The defendant in his answer “admits that his business was that of building or constructing houses”, and he testifies that his occupation is to “build houses and sell them over”.

He was building at the time of the accident six; houses; he gave the contract for the carpenter work to one Hayes Willis for $325, for each house; and the slating and the plumbing to different contractors; Willis employed the plaintiff. Inasmuch as the defendant was constructing these houses as “part of his business or occupation” and not as an accident, as a dwelling or other building for himself he came under the provisions of the Workmen’s Compensation Act of 1914, Hicks vs Meridian Lumber Co., 152 La. 975, 9 South. 903.

This liability is made clear by Section 6 of Act 38 of 1918 p. 52 quoted in the opinion herein. But it is said that the defendant herein is not an “employer” but the “owner”, and that the title of the Act of 1914 relates only to “the liability of an ‘employer’ and that Section 6 of Act of 1918 making ‘owners’ or other employers liable, who had not employed the workmen, is unconstitutional as violative of Sec. 16 of Article III of the Constitution of 1921.”
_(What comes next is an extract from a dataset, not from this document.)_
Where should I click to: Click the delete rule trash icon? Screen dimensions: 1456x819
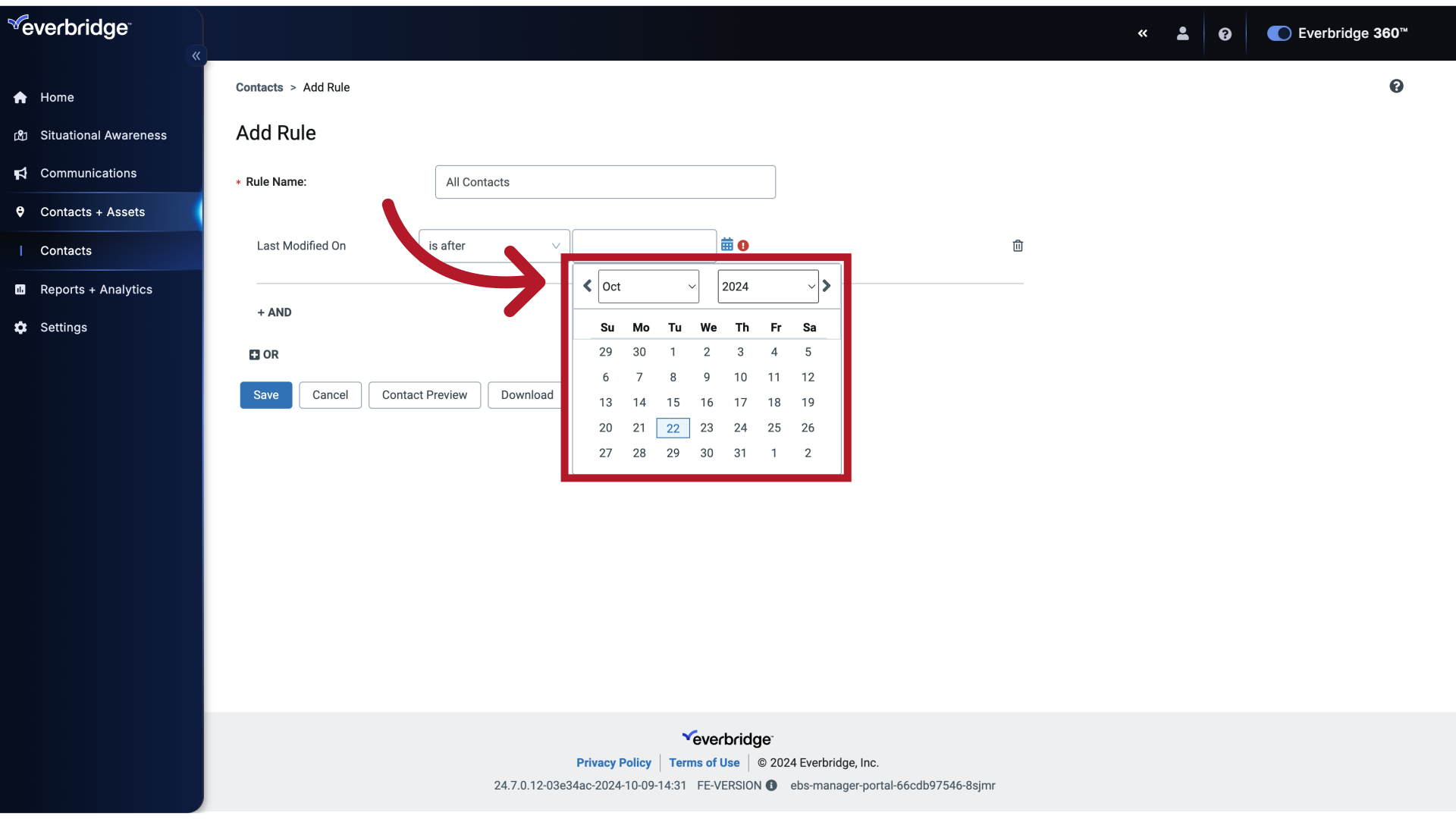[1017, 245]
The Workmen’s Compensation Act must receive a liberal interpretation; Dick vs Gravel Logging Co., 152 La. 994, 95 South 99. The word “employer” used in the title of the act means the builder, the person employing the contractors, mechanics, or laborers, who are to construct the building. It is customary for the owner of land constructing a building upon it to entrust the construction to a contractor and others. In that case the contractor employs all the sub-contractors, mechanics and laborers. He is the employer. But nothing prevents the owner from dispensing with the services of a .contractor and acting in that capacity himself. In that case he is the “employer himself”, and all those employed by his contractors are employees protected by the provisions of the Act. If that definition of the words “employer” and “employee” is correct, then falls the objection of unconstitutionality made by the defendants.

But admitting that this difinition of the word “employer” is too liberal, then I am of opinion that the objection of constitutionality of Sec. 6 has been answered by the decision of my colleague.